Text excerpt =>

19. The energy-efficient shoe of claim 18, wherein said bellows contains a plurality of hollow spheres, each of which has a diameter at least three times the diameter of said tube.

20. The energy-efficient shoe of claim 1, wherein said transmission means comprises:

a rear force plate for receiving said heel impact force;

a housing mounted over said rear force plate;

a piston connected at one end to said rear force plate and at the other end to said housing; and

a tube connecting the chamber of said first piston to said storage/thrust means, whereby said heel impact force moves said rear force plate upwards causing compression of said first piston and operation of said storage/thrust means.

21. The energy-efficient shoe of claim 1, wherein said transmission means comprises:

a rear force plate for receiving said heel impact force;

a housing mounted over said rear force plate;

a drive shaft aligned parallel to said sole;

a first bellows having its axis aligned perpendicular to the sole of said shoe and connected at one end to said rear force plate and at the other end to said housing;

a second bellows having its axis aligned parallel to the sole of said shoe and connected at one end to said housing and at the other end to said drive shaft; and

a tube connected between said first bellows and said second bellows, whereby said heel impact force compresses said first bellows, expands said second bellows and moves said drive shaft forward.

22. The energy-efficient shoe of claim 1, wherein said energy is transmitted by hydraulic fluid from said transmission means to said intermediate energy storage means and from said intermediate energy storage means to said thrust means.

23. The energy-efficient shoe of claim 22, wherein said transmission means comprises:

an energy accumulator for storing hydraulically delivered energy;

a first energy transfer means for transmitting hydraulic fluid from said transmission means to said energy accumulator;

a second energy transfer means for transmitting said hydraulic fluid from said energy accumulator to said thrust means; and

a third energy transfer means for transmitting said hydraulic fluid from said thrust means to said transmission means.

To do =>
Answer these questions from the shoe patent claims:
1. In claim 19, how large must each hollow sphere's diameter be relative to the tube?
2. In claim 21, how is the axis of the second bellows aligned?
3. In claim 22, what carries the energy between the means?
The data after the shoe patent claims is not needed.

Data rows =>
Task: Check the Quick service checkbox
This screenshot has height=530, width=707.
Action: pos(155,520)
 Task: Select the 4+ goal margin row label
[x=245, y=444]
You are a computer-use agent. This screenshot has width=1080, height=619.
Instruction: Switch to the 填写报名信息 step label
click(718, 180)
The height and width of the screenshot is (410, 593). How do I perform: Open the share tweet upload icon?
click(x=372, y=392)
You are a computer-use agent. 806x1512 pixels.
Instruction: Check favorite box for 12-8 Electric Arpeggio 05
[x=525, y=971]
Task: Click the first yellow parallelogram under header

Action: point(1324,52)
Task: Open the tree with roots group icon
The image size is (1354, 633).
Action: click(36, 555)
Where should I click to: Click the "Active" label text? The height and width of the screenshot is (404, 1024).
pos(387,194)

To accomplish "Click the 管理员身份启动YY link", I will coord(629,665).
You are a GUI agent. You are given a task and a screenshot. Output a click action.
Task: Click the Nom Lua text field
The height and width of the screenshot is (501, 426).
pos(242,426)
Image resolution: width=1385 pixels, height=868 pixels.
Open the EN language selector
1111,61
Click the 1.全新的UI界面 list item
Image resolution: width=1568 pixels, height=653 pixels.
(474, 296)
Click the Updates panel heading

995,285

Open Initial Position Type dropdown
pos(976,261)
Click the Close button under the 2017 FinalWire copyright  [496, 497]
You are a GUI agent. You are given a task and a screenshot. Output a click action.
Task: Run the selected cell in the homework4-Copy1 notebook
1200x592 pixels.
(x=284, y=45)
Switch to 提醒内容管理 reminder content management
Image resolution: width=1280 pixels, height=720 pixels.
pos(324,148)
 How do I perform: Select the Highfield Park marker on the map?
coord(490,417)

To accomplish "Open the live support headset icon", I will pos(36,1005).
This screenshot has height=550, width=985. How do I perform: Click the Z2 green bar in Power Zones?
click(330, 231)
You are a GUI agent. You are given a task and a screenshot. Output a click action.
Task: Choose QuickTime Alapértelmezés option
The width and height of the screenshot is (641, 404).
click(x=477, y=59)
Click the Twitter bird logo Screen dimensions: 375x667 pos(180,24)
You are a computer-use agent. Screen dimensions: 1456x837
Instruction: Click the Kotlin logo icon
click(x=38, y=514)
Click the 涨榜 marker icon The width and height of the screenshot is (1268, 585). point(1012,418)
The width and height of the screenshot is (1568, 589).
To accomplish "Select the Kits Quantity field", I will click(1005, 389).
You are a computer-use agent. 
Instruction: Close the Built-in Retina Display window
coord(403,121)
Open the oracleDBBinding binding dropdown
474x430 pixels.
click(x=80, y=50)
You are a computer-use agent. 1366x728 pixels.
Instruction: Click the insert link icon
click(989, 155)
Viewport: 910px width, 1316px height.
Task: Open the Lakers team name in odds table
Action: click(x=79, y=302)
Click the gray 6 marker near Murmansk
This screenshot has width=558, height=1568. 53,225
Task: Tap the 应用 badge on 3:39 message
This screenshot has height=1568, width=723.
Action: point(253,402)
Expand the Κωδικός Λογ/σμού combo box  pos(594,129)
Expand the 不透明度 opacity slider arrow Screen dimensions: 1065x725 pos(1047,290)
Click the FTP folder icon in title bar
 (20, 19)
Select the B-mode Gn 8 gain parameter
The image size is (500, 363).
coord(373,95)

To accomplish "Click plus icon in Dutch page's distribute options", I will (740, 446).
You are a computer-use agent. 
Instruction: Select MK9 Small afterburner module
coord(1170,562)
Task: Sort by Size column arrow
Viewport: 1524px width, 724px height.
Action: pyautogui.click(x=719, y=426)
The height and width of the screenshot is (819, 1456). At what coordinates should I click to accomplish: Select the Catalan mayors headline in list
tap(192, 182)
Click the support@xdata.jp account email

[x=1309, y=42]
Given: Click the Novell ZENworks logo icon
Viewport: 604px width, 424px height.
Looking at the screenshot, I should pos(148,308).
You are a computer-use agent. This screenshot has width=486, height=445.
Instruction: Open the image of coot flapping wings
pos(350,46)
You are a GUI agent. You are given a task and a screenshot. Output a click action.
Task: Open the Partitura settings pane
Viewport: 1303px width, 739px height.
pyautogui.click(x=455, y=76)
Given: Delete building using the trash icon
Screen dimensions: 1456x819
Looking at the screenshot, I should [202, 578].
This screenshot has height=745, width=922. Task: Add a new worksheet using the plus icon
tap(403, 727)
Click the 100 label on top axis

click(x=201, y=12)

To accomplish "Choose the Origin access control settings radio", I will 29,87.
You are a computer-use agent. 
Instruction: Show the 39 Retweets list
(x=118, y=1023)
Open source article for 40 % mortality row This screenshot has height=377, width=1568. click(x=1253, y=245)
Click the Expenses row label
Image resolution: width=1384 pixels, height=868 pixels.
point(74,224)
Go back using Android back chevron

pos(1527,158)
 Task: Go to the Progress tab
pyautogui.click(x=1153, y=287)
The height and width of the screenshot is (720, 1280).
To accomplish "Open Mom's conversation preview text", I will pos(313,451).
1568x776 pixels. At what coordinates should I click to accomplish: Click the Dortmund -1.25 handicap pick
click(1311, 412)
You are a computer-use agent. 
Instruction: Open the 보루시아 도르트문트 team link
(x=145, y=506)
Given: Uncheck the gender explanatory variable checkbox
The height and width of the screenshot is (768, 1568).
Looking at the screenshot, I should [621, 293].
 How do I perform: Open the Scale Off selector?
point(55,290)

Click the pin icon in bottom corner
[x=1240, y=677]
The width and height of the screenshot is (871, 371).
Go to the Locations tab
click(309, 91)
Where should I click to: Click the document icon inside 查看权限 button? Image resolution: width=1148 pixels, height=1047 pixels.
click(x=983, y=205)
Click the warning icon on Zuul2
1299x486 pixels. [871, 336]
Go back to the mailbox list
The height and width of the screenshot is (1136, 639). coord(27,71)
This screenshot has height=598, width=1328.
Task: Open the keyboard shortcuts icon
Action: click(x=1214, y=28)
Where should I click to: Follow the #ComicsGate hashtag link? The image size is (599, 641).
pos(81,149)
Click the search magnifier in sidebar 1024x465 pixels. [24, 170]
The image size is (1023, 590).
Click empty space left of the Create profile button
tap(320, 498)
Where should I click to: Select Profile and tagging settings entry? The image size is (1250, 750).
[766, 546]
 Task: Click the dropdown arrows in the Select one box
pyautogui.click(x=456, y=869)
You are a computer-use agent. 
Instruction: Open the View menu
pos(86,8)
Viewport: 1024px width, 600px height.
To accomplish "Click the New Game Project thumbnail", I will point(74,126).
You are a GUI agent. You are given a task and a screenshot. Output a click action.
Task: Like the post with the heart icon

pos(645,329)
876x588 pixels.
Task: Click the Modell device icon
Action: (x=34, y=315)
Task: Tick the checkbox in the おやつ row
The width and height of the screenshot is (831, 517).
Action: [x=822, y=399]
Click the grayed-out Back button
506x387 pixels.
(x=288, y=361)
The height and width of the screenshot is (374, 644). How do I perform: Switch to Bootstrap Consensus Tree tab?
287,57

Final answer =>
1. At least three times the diameter of the tube.
2. Parallel to the sole of the shoe.
3. Hydraulic fluid.